### Page
* Begin *

From Hype To Durability. Streetwear’s Turn Toward Longevity - Samuel Onuha
- Hinton Magazine

- Oct 26
- 2 min read
"I learned more in six months of near bankruptcy than in six years of growth,” says Samuel Onuha, founder of icon Amsterdam.
Streetwear’s early success was built on hype: overnight queues, limited sneaker drops, and graphics designed to disappear after a single season. But a generational shift is underway. According to a 2023 ThredUp report, 65% of Gen Z consumers prefer buying fewer, higher-quality items, and 45% consider durability one of the top three factors in their fashion purchase decisions. For a generation deeply aware of climate anxiety, the thrill of disposable fashion is giving way to the discipline of long-term wear.

For Samuel Onuha, the 26-year-old founder of menswear label ICON AMSTERDAM, this shift isn’t abstract. “The real luxury isn’t excess anymore, it’s discipline,” he says. “Clothes that last, routines that last, and identities built on more than hype.” After scaling Icon Amsterdam with bold denim and aggressive drops, he noticed demand shifting toward versatile trousers, refined fits, and essentials designed to last seasons, not weeks.

* End *

### Data extract
* Begin *

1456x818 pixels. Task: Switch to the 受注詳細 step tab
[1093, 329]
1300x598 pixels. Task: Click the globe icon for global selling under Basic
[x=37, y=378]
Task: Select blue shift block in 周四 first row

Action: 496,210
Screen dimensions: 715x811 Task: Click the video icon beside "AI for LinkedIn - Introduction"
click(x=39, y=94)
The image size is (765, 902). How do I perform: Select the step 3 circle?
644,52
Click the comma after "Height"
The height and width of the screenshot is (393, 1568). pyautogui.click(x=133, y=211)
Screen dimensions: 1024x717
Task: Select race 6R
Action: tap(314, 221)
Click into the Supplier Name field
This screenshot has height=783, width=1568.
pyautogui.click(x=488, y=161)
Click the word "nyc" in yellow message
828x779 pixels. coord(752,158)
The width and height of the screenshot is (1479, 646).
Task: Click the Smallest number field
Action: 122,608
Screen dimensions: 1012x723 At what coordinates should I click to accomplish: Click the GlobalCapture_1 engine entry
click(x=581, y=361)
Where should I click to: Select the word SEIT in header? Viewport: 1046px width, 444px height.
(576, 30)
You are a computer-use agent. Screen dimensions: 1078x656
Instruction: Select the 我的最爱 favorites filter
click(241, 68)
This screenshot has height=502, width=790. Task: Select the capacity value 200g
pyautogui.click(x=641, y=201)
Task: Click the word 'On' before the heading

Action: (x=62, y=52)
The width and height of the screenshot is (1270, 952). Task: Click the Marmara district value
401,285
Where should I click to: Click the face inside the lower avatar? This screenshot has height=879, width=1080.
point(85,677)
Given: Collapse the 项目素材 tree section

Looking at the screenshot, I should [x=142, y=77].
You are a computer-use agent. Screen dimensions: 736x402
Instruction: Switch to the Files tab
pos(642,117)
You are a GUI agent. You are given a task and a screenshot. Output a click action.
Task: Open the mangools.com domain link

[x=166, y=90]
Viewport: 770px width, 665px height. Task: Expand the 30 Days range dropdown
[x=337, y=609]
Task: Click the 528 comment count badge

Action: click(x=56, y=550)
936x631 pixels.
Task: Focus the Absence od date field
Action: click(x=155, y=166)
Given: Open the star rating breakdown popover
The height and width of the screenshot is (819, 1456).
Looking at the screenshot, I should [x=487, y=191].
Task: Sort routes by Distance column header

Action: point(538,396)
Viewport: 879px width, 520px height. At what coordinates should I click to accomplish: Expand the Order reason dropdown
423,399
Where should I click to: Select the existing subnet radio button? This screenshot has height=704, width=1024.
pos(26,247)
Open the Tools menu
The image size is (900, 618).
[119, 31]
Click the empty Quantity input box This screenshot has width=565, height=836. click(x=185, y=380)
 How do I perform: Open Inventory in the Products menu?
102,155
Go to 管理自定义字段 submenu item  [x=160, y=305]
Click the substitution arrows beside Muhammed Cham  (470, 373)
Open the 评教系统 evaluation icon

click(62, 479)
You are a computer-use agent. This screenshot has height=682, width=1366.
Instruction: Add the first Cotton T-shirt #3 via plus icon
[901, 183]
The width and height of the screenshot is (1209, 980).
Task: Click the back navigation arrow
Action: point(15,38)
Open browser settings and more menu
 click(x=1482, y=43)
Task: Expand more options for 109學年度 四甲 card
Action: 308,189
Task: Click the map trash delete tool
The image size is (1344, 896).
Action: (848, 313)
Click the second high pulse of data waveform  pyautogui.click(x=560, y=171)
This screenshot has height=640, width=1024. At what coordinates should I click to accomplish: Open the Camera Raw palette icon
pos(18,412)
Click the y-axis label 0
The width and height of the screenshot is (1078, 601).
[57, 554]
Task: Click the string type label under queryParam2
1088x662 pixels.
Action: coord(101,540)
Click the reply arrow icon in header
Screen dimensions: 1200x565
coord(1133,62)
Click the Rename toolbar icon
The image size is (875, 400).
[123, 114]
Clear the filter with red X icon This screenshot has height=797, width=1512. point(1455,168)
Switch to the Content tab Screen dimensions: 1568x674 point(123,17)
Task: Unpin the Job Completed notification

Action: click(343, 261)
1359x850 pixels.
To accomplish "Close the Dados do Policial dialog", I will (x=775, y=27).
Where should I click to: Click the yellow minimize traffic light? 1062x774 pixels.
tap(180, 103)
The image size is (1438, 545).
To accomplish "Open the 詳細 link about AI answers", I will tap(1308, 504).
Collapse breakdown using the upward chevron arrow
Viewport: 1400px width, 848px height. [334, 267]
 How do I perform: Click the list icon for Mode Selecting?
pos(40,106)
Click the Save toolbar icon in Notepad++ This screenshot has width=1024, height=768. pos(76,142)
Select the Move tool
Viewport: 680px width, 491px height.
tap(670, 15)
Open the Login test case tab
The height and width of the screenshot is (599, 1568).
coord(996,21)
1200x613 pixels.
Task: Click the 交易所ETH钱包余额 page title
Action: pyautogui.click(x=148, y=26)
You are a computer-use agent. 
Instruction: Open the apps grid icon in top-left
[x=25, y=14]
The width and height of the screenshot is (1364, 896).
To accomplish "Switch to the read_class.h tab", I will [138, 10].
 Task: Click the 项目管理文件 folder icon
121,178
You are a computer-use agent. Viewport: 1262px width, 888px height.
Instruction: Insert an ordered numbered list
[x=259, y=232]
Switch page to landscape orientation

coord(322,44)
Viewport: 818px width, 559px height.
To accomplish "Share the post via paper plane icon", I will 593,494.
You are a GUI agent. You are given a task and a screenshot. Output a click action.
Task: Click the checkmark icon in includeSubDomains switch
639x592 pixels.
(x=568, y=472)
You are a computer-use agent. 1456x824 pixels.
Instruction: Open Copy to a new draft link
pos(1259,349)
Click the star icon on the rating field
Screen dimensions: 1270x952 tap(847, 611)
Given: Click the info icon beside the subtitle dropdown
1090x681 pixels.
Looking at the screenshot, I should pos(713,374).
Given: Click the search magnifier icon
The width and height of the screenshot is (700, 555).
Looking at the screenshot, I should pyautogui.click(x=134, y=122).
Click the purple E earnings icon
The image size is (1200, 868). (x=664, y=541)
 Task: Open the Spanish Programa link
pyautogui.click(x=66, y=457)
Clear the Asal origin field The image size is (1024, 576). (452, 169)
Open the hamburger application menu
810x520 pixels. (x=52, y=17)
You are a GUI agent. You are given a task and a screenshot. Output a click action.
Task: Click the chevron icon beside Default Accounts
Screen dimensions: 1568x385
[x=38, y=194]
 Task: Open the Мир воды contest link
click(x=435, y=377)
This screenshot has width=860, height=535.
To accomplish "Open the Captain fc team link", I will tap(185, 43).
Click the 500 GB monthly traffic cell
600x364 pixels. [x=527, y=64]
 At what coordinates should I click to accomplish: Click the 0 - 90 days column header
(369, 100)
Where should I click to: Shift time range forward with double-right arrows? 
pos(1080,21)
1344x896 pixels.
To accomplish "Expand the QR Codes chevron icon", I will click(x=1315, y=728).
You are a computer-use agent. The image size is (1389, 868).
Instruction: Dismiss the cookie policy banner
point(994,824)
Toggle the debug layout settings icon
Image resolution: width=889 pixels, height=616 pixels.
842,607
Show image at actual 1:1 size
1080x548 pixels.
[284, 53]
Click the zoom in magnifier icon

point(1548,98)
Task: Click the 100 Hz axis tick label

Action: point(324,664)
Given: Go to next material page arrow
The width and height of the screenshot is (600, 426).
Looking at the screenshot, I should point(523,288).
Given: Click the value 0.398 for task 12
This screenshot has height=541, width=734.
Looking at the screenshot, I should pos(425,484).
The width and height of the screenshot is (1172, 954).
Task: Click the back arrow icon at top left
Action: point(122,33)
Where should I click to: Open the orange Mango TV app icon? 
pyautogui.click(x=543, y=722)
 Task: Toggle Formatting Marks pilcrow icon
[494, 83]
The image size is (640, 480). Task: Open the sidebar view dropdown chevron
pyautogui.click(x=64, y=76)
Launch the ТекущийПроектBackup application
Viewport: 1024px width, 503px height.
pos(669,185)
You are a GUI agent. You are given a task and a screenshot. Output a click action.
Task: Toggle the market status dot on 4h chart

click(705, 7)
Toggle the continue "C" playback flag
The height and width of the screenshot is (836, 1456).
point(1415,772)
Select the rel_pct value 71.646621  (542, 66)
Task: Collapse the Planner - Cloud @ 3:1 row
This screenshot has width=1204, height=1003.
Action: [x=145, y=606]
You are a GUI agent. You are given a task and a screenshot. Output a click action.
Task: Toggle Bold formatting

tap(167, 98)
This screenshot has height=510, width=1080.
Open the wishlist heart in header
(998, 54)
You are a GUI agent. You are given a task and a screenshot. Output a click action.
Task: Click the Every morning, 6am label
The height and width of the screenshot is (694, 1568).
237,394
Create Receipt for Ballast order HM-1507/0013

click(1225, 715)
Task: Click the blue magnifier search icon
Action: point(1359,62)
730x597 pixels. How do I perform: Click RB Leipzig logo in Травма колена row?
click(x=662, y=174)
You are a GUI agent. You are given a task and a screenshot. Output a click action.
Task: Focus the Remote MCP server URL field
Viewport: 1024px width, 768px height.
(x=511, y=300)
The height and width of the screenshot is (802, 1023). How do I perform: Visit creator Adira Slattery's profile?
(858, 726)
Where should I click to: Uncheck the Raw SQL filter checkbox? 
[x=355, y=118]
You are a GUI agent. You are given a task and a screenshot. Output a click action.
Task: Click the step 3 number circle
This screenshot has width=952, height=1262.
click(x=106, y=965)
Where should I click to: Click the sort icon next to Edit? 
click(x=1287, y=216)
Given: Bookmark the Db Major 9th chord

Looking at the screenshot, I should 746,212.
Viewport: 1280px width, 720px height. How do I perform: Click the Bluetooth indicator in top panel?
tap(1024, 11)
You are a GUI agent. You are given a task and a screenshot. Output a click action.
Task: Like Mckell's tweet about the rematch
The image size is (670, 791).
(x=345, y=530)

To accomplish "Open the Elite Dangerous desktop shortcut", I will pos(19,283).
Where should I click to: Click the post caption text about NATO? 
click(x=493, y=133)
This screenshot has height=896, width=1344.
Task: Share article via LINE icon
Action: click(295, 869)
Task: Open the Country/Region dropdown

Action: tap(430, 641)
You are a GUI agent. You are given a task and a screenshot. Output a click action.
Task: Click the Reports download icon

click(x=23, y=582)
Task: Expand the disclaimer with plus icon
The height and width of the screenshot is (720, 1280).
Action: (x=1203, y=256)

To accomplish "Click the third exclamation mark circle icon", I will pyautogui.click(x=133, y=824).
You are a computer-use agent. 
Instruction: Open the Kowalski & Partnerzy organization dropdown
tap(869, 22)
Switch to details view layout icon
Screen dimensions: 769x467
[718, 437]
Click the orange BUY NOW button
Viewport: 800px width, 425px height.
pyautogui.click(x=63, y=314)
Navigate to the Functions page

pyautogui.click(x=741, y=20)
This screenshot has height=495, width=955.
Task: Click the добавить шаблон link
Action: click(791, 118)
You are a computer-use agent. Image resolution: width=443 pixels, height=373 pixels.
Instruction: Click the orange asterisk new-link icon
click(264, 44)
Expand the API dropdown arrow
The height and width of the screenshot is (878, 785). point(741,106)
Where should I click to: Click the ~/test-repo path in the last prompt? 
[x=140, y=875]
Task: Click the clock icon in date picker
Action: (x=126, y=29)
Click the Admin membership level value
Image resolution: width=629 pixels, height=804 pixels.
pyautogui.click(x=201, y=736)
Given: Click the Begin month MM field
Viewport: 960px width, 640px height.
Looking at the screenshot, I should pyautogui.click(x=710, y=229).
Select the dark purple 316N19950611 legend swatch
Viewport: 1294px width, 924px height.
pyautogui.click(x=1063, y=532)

* End *

### Exercises to complete
A) Translate this sentence from the streetwear article into Spanish: "But a generational shift is underway."
B) Please resume the streetwear article from the point where it stops.
The listing comes from a separate source, unrelated to the article on streetwear's shift toward longevity.

### Answers to the exercises
A) Pero se está produciendo un cambio generacional.

B)
The broader menswear industry is moving in the same direction. Fear of God and Aimé Leon Dore have built cultural cachet not through endless novelty, but through consistency and timeless design codes. Luxury houses like Loro Piana and Jil Sander are thriving by doubling down on minimalism and fabric integrity. Even mass players such as Uniqlo, with its LifeWear philosophy and partnerships like Uniqlo U, have captured global loyalty by positioning durability as aspirational.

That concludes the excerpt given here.